> Task description
For the material below, set down exactly the lines between the one containing "You are a computer-use agent. 1000x255" and the last line, both included, leaving every picture out.

> Listed entries
......
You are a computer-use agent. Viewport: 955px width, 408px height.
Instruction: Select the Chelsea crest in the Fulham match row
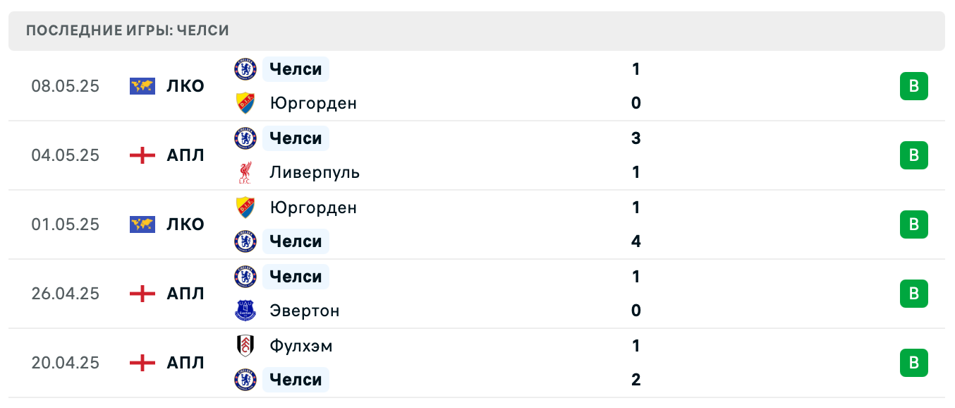click(x=245, y=380)
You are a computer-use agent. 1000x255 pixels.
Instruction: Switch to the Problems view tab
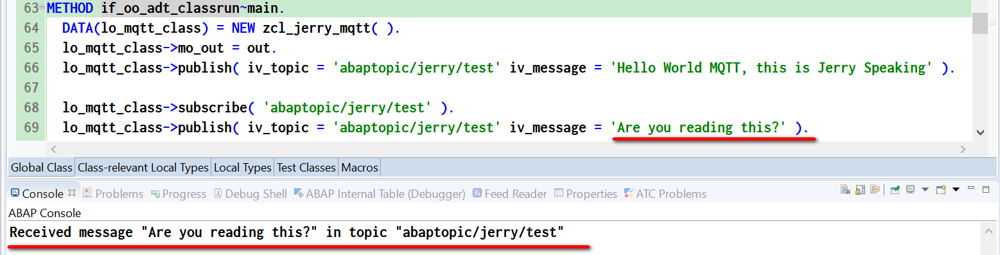(x=112, y=193)
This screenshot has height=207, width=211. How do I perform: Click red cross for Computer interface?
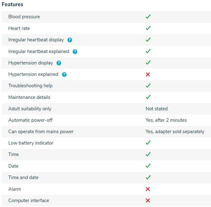tap(148, 200)
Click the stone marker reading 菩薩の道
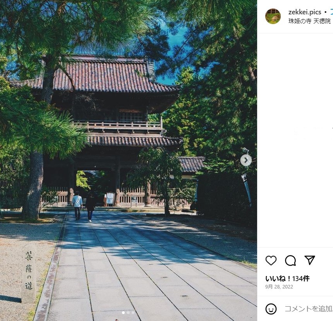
......
> Output for this exercise
You are a computer-use agent. 1000x255 pixels.
Instruction: Switch to the Problems view tab
(x=112, y=193)
This screenshot has height=207, width=211. How do I perform: Click red cross for Computer interface?
tap(148, 200)
Click the stone marker reading 菩薩の道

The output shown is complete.